Karacaoğlan gibi söyleyelim.

Sosyal medya çıktı, mertlik bozuldu!

Her türlü bilgi parmaklarımızın ucunda.

Bu iyi bir şey.

Hekim’e gelirken bile sosyal medyaya bakmak iyi.

Ne var ki bazı kişiler hekimin tavsiyelerine karşı, sosyal medya bilgilerinize mutlak doğruymuş gibi değerlendirebiliyor yaşamında.

İletişim iyidir de, ancak doğru bilgi ve tecrübelerden süzülüp gelen hekimin kristal bilgisine ne demeli?

Son bildirimler toplumumuzun özellikle sosyal medya yayılımı yoluyla sağlık yanlış bilgileri de dahil olmak üzere yanlış bilgileri edinmeye karşı savunmasız olduğunu gösteriyor.

Bu bağlamda en büyük soru şudur; bir sağlık bilgisi kaynağına güvenip güvenemeyeceğimizi nasıl anlayabiliriz ve kendimizi yanlış sağlık tavsiyelerine karşı nasıl koruyabiliriz?

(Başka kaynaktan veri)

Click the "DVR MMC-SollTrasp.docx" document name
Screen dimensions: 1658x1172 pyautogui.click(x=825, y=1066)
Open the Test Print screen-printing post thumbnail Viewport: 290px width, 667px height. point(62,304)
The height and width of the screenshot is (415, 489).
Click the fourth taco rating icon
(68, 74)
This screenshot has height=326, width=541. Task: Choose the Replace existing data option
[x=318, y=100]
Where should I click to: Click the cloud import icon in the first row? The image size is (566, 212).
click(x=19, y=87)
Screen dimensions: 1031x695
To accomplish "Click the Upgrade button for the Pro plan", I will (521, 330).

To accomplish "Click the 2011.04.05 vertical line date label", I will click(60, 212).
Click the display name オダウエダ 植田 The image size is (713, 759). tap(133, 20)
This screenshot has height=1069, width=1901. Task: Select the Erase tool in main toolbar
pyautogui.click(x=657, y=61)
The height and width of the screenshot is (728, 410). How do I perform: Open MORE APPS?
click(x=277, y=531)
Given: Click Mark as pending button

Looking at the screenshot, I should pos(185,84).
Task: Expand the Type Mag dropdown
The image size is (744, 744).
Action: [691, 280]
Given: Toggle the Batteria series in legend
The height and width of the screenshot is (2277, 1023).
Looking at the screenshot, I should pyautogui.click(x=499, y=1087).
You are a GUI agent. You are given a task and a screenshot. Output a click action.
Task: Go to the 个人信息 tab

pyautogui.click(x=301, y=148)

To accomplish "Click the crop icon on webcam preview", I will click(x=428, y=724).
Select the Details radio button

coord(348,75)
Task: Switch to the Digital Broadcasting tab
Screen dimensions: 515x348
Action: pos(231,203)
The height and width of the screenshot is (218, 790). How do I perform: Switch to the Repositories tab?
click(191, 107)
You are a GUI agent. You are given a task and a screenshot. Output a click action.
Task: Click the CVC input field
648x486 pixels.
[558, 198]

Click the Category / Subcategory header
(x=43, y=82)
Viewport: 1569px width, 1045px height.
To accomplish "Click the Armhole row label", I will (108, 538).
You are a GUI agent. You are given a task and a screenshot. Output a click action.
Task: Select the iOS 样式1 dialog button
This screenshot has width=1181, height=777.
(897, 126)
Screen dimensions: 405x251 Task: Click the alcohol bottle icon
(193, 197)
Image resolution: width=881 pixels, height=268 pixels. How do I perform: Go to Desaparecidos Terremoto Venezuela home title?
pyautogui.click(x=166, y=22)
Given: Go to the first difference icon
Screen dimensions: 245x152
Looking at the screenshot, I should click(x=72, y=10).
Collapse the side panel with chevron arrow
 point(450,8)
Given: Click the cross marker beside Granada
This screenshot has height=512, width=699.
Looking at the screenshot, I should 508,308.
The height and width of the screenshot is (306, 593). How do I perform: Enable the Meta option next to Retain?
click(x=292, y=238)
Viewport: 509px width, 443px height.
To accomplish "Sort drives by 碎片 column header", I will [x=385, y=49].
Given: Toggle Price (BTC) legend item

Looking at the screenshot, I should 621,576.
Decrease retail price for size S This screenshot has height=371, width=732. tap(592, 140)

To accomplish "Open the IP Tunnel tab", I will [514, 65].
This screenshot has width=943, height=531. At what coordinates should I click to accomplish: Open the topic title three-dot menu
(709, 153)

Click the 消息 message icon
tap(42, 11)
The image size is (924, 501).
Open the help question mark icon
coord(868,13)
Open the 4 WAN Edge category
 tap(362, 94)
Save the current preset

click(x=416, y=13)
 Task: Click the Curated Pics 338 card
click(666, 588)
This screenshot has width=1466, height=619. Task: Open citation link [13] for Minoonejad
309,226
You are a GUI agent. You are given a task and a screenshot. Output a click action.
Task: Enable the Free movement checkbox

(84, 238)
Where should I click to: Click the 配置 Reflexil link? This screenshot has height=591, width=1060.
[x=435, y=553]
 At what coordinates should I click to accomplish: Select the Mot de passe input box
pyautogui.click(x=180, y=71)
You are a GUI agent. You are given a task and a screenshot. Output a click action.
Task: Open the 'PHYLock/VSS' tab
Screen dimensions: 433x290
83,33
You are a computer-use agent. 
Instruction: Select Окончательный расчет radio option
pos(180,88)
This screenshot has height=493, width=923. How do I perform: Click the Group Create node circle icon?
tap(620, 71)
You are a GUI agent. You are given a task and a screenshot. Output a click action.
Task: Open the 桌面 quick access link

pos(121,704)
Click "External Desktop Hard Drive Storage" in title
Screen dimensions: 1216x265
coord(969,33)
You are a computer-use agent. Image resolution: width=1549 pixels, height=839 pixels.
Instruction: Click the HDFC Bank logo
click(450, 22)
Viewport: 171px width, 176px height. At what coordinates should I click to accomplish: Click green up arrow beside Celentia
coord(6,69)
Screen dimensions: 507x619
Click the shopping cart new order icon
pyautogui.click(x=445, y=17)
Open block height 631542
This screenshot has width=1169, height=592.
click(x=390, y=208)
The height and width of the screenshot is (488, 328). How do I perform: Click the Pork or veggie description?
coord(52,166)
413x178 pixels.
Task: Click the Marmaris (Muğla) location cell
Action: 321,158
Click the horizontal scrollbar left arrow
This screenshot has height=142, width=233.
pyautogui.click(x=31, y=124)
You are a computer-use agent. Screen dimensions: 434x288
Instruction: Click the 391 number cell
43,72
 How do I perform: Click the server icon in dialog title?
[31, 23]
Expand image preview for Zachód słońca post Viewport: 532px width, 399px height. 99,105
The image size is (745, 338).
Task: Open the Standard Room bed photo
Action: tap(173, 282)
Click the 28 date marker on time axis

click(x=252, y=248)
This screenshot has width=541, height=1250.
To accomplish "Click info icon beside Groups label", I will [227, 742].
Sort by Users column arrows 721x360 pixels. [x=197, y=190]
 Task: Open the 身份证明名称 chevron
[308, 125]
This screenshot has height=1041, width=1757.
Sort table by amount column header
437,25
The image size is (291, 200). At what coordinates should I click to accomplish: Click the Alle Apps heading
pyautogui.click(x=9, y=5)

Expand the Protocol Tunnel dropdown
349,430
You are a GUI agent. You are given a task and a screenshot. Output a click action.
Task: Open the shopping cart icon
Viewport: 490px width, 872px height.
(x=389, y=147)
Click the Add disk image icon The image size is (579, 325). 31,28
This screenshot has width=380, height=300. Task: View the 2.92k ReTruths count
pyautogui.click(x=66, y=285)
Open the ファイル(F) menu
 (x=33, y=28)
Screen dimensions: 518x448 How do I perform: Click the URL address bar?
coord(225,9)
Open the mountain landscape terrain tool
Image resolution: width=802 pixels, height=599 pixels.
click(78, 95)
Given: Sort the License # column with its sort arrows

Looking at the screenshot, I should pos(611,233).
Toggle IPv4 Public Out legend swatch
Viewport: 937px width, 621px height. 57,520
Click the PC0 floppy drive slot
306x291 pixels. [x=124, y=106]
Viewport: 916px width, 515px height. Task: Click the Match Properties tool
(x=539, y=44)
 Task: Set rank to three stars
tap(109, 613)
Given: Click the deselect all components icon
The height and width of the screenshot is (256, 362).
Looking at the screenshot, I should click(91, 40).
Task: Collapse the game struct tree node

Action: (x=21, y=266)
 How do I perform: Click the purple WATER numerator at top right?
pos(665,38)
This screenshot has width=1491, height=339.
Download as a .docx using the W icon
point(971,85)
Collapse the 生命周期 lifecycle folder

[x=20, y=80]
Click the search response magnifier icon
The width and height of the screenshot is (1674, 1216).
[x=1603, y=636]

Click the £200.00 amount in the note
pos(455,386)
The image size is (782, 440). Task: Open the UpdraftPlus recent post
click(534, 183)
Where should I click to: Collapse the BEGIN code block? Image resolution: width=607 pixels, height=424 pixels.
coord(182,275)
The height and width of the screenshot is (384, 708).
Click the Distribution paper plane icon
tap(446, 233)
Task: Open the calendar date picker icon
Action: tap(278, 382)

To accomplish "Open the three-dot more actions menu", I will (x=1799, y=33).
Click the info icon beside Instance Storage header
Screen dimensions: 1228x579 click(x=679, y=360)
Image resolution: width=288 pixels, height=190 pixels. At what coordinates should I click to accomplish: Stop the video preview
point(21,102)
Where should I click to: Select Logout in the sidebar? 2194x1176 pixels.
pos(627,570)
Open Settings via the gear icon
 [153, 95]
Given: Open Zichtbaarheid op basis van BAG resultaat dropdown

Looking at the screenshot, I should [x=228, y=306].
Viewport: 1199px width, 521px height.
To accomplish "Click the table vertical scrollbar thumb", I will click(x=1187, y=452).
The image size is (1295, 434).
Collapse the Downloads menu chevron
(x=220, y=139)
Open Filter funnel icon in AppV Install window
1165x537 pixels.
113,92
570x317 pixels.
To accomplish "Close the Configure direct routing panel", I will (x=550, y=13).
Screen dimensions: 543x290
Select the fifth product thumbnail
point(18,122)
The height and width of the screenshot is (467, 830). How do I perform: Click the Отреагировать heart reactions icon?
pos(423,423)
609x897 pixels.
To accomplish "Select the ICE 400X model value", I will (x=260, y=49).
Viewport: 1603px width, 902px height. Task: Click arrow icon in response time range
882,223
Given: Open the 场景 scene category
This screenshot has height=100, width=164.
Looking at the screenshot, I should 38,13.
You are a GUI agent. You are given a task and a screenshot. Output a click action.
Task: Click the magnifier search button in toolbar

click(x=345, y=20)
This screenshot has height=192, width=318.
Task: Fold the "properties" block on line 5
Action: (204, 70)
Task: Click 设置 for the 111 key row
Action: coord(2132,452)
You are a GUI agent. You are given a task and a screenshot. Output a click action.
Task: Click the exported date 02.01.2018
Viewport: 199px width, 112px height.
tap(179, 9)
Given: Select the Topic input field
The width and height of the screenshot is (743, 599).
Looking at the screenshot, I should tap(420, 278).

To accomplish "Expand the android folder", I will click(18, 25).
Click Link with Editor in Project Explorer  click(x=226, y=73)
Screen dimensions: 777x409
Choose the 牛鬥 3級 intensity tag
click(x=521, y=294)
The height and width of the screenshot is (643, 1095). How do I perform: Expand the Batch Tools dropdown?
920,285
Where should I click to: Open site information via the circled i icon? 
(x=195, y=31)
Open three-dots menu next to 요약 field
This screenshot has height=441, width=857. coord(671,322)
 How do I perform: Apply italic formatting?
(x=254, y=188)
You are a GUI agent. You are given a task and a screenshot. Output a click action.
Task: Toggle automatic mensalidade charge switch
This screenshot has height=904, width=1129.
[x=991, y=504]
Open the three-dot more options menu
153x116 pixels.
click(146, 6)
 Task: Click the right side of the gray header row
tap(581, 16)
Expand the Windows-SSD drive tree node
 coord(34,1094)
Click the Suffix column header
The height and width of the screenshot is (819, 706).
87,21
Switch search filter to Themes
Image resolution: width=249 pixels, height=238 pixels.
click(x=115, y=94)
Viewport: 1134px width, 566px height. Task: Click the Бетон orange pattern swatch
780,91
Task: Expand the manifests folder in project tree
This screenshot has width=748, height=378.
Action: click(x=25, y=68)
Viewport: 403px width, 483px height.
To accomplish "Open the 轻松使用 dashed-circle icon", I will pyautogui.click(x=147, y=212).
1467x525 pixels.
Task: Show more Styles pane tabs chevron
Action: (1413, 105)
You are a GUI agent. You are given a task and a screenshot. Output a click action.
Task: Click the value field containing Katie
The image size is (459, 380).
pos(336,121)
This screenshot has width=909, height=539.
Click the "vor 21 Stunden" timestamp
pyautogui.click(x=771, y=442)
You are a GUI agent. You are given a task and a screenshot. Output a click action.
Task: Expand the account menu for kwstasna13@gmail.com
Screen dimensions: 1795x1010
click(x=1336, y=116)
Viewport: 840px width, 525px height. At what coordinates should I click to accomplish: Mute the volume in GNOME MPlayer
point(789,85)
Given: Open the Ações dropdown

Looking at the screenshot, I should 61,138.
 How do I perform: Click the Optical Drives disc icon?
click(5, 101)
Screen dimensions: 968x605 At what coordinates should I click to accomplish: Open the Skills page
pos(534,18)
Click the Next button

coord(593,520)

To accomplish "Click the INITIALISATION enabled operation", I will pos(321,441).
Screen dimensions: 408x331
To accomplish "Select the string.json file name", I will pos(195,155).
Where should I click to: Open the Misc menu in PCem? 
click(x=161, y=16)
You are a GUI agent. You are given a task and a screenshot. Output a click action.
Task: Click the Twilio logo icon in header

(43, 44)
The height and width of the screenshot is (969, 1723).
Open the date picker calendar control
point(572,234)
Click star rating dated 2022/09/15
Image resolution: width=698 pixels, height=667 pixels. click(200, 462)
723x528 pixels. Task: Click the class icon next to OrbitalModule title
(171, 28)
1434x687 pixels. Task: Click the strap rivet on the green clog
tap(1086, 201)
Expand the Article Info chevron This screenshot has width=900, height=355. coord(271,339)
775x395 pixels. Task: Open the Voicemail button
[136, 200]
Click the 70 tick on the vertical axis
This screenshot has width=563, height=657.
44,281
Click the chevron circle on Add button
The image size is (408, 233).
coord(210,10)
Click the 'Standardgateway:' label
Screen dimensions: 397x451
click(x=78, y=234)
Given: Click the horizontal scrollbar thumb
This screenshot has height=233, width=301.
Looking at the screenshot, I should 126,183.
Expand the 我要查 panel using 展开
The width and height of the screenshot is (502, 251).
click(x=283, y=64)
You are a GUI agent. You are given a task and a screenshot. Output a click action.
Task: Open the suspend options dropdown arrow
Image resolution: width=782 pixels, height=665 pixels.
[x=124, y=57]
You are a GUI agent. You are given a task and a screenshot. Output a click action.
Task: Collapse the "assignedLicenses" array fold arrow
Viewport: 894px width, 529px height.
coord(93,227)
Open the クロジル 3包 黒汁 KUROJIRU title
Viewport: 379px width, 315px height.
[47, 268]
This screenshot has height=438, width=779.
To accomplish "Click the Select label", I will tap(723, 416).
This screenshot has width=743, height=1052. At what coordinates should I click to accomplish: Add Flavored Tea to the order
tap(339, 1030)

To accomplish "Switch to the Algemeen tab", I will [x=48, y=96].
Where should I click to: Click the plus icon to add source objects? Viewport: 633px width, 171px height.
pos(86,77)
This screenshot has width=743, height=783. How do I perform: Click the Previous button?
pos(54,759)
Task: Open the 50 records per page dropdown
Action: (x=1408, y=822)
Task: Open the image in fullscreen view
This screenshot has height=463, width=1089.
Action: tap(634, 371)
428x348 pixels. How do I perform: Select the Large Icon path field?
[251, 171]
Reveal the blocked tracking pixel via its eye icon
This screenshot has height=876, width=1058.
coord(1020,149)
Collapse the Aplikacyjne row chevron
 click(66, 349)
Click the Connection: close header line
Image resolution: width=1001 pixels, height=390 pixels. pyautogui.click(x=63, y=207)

Zamanımız internet devri, bilgi kitle iletişim araçları ve sosyal medya tarafından desteklenerek hızla yayılıyor.

Bu, sağlık tavsiyeleri de dahil.

Ancak dikkatli olmazsak yanlış sağlık bilgilerini de kendimize mal edip sağlığımızla kumar oynama anlamına gelebilir.

Her gün, neredeyse her mecrada, yanlış bildirilen, yanlış yorumlanan veya başka şekilde yanlış olan sağlık yanlış bilgileriyle çok kolay karşılaşabiliriz.

Gelişmiş ülkelerde yapılan anketlerde bile ankete kayılanların yarısından fazlası sağlık bilgilerini sosyal medya aracılığıyla topladıklarını ve üçte birinin de sağlık tavsiyeleri için ailelerine, arkadaşlarına ve meslektaşlarına güvendikleri bildirilmiştir.

Katılımcıların, bilgi için sosyal medyaya çok fazla güvendiklerini itiraf etmelerine rağmen, katılımcılar ezici bir çoğunlukla bu kaynakların doğruluğuna tam olarak güvenmediklerini belirtmişler.

Peki, baktığımız şeyin doğru bir bilgi parçası olup olmadığını nasıl bilebiliriz?

İşin püf noktası tam da burada başlıyor.

Sağlık bilgisi kaynaklarımızı nasıl doğrulayabiliriz?

İlgili uzmanların bu konuda görüşleri var.

Şöyle ki; Yanlış bilgi, iletişimin yanlışlıklarla dolu olması durumunda ortaya çıkar; bunun nedeni ya orijinal bilginin yanlış yorumlanması veya yanlış anlaşılması ya da birinin yanlışlıkla yanlış bir bilgi parçası alıp paylaşmaya devam etmesidir.

Yanlış bilgi daha da endişe verici bir olgudur.

Kötü niyetli birinin bilerek sahte bilgi yayması ve izleyicilerini/takipçilerini gizli bir gündemi desteklemeleri için manipüle etmesi durumunda ortaya çıkar.

Hele sağlık bilgisi alanındaki yanlışlar sırala sırala bitmez.

Şarlatanların işi diyesi bile geliyor insanın aklına.

Sağlık yanlış bilgisine neden 'kanıyoruz'?

Bunu davranış kalıplarımızla da, psikolojik olarak zihnimizde yerleşik tutumlarla açıklanabilir.

Bunlar hayatımız boyunca edindiğimiz inançlar, dünya görüşleri, duygular olabilir.

Bu duygu ve düşüncelerle edinilen, araştırılan bilgileri nasıl işlediğimizin yönümüzü de belirler.

Hekime gitme ve tıbbi işlemlerden geçme konusunda genel kaygının, bu korkuyu pekiştirebilecek yanlış bilgileri alma olasılığımızı artırabileceği malum.

Yapılan araştırmalar göstermiştir ki; insanların doğrulama yanlılığına çok yatkın olduğunu göstermiştir.

Öyle ki: sahip olduğumuz inançları ve kaygıları destekleyen kanıtları seçici bir şekilde aramayı severiz.

Ayrıca doğrulama yanlılığı o kadar güçlü bir eğilimdir ki, zihinden sökülüp atılması gerçekten zor olabilir.

Sosyal medyadan edinilen her sağlık bilgisinin doğruluğu ve kanıtlılığı araştırılmalı.

Sağlığımızın kıymetini bilelim,

Modern tıp uygulamalarına güvenelim!